-- START EXERCISE MATERIAL --

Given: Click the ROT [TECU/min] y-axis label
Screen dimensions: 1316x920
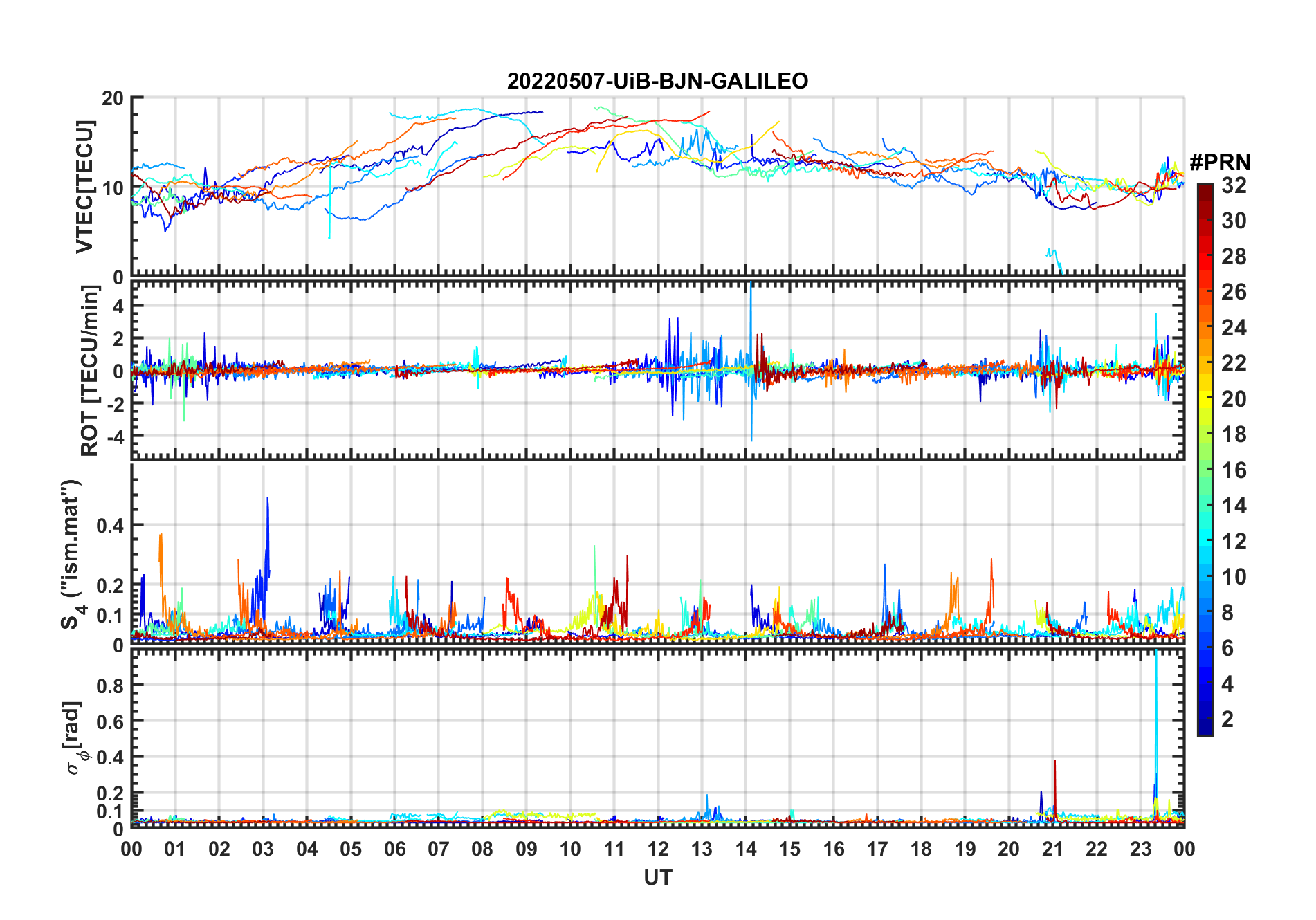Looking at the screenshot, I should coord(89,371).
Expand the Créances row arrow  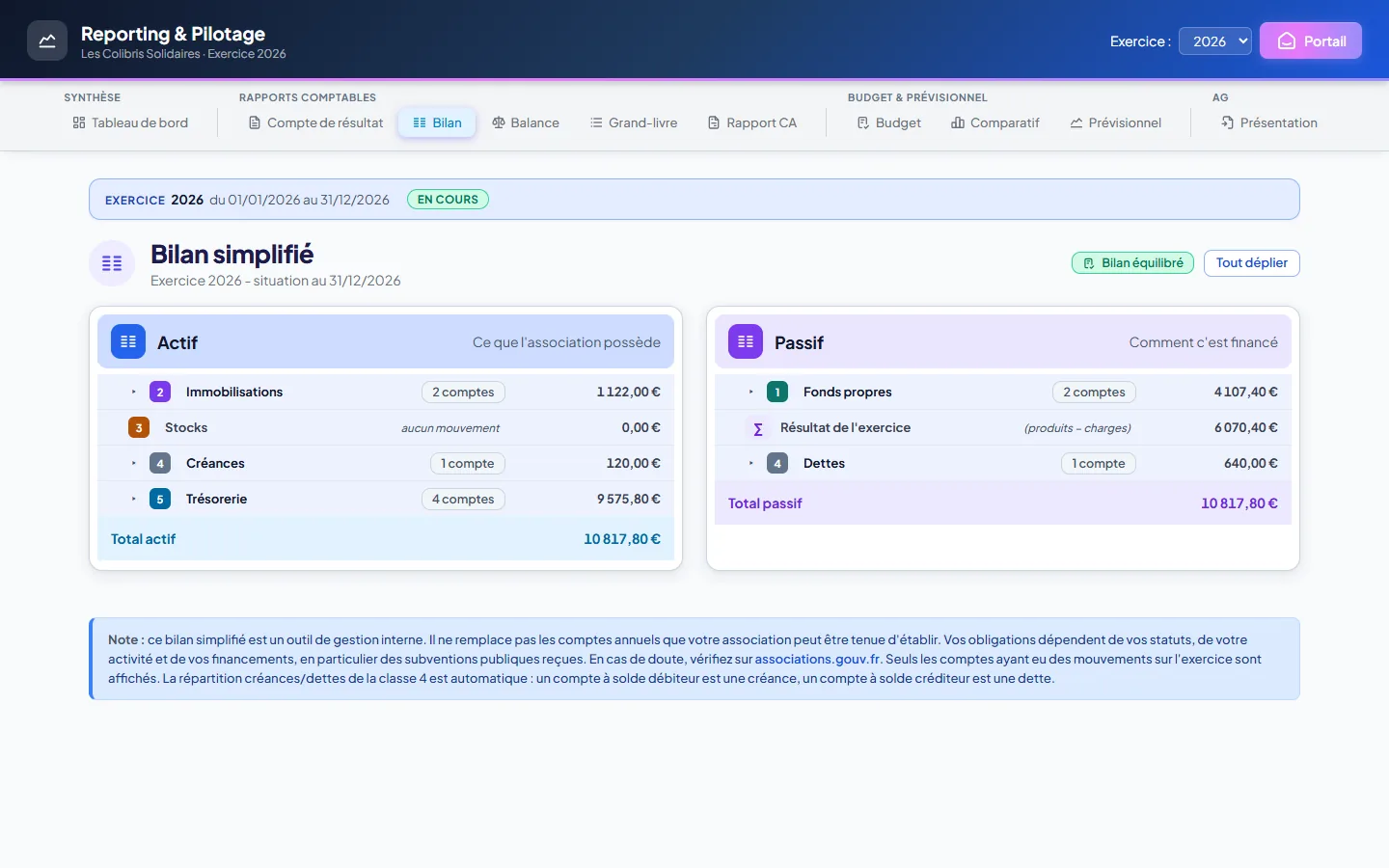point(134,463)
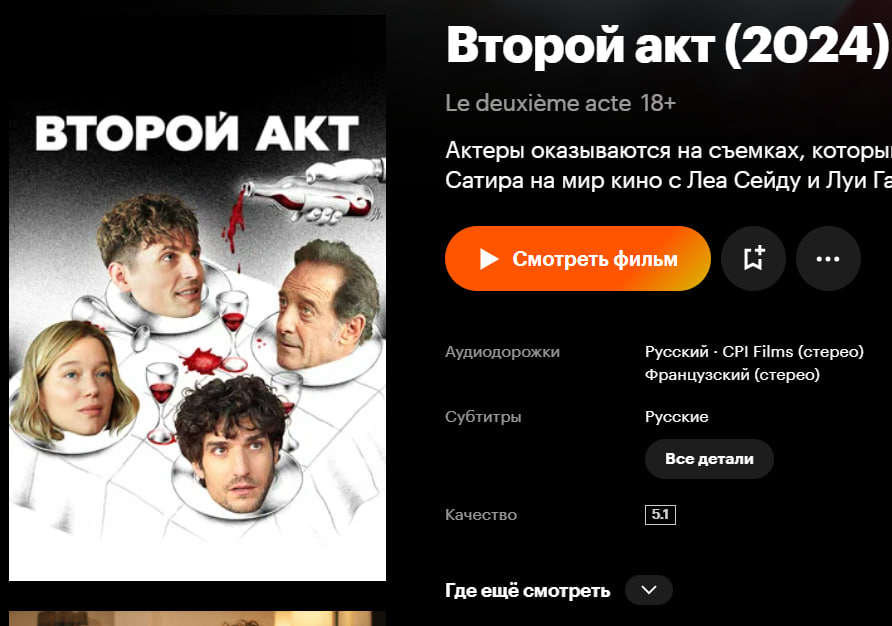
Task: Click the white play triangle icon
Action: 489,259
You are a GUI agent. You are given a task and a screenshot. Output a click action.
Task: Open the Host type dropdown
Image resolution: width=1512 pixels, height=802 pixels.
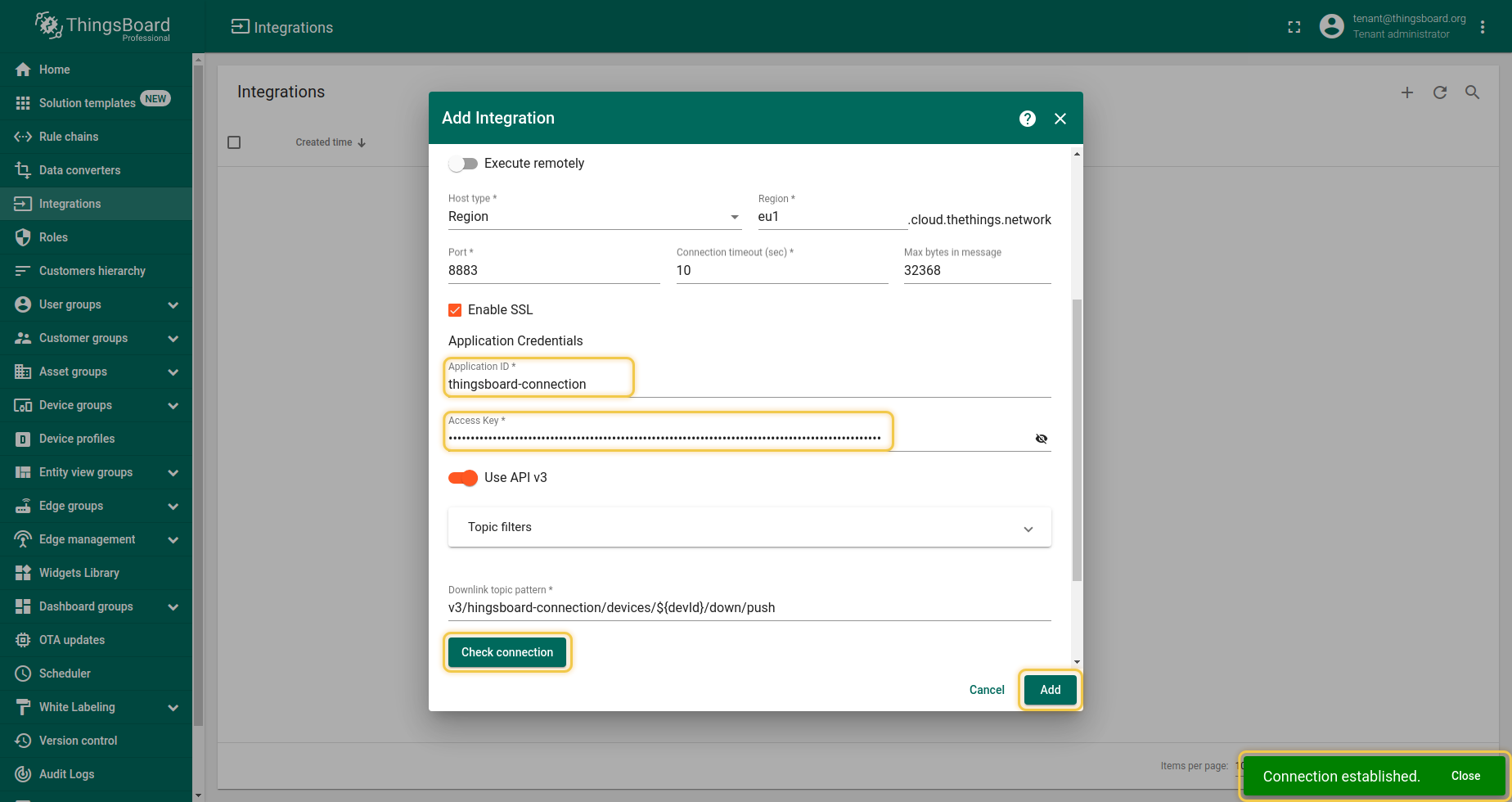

-- END EXERCISE MATERIAL --

Copy out, word for word, the stretch from the line containing "You are a GUI" through the end of the rows. Omit the pictures.

You are a GUI agent. You are given a task and a screenshot. Output a click action.
Task: Open the Host type dropdown
Image resolution: width=1512 pixels, height=802 pixels.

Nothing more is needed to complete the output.